Records from a collection
■ ■ ■ ■ ■ ■ ■
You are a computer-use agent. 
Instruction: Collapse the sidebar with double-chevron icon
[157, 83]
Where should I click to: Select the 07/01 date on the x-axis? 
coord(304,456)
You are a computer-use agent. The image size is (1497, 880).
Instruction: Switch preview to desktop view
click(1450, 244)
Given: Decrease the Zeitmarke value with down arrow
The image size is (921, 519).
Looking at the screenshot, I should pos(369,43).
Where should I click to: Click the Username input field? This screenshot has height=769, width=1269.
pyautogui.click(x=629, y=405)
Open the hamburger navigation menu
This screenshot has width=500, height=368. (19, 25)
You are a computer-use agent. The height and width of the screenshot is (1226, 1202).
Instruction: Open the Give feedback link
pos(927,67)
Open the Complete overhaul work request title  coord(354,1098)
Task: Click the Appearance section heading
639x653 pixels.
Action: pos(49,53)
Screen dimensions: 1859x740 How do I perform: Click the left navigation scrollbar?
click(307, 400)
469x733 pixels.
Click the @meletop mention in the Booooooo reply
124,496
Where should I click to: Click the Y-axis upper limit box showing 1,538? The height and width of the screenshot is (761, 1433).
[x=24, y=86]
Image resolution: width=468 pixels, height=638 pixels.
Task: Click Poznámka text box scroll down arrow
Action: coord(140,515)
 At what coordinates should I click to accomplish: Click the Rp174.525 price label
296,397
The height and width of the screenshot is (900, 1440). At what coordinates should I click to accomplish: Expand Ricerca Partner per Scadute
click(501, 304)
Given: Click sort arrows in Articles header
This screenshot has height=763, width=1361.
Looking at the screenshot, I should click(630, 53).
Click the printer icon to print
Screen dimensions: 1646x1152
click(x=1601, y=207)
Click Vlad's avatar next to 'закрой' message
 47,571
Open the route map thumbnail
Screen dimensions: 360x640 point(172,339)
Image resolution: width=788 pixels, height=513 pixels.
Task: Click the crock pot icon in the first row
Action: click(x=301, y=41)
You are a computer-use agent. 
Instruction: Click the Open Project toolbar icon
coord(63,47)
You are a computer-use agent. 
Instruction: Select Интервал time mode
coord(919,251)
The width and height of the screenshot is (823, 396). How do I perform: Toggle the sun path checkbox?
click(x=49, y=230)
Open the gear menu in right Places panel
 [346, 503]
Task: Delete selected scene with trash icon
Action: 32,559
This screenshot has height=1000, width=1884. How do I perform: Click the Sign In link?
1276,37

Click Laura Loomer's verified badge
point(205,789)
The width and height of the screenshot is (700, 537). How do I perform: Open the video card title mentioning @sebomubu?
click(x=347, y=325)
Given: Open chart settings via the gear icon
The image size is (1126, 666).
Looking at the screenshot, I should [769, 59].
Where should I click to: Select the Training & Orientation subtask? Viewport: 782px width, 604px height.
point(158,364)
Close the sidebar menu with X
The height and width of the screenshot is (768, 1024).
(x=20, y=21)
■ ■ ■ ■ ■ ■ ■
What needs to be done:
Ascertain the number of lines in the entries that include the word "Given", and report only that number.

Response:
3